> EXERCISE GOAL:
Every line from the one with "Image resolution: width=696" to the final line of the records should be printed exactly as it is, with pictures left out.

Stored dataset items:

▬▬▬▬▬▬▬▬▬▬

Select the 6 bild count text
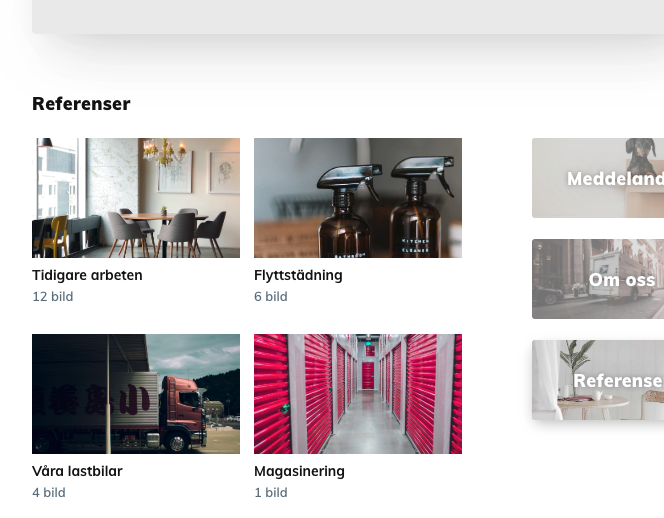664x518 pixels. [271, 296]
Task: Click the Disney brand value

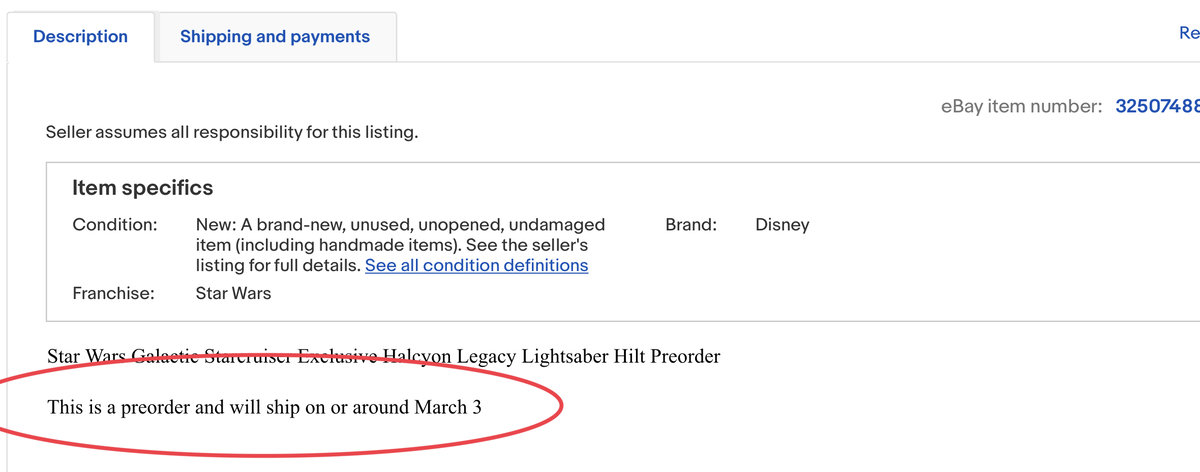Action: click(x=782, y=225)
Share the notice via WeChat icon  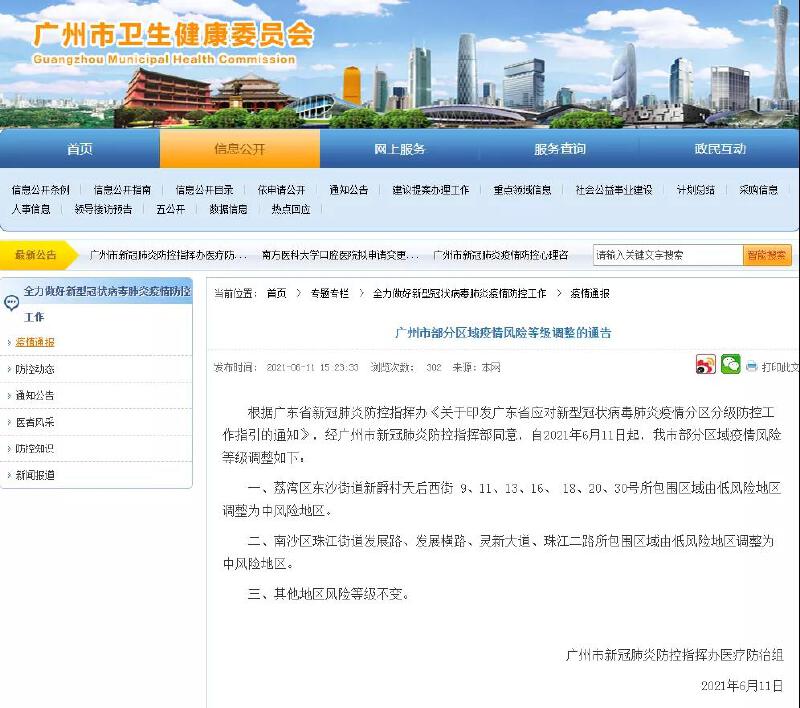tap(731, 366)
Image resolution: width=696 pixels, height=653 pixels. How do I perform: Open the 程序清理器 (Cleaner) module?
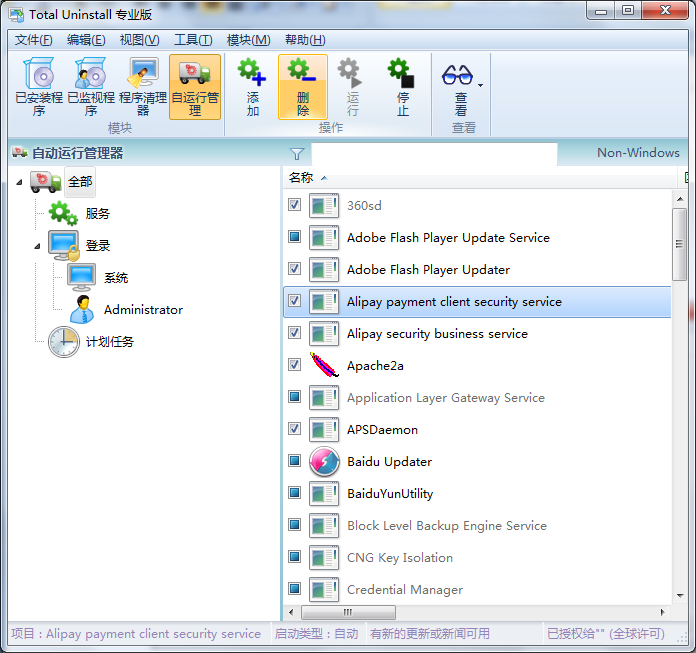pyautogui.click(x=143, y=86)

▬▬▬▬▬▬▬▬▬▬

> EXERCISE ANSWER:
Image resolution: width=696 pixels, height=653 pixels. How do I perform: Open the 程序清理器 (Cleaner) module?
pyautogui.click(x=143, y=86)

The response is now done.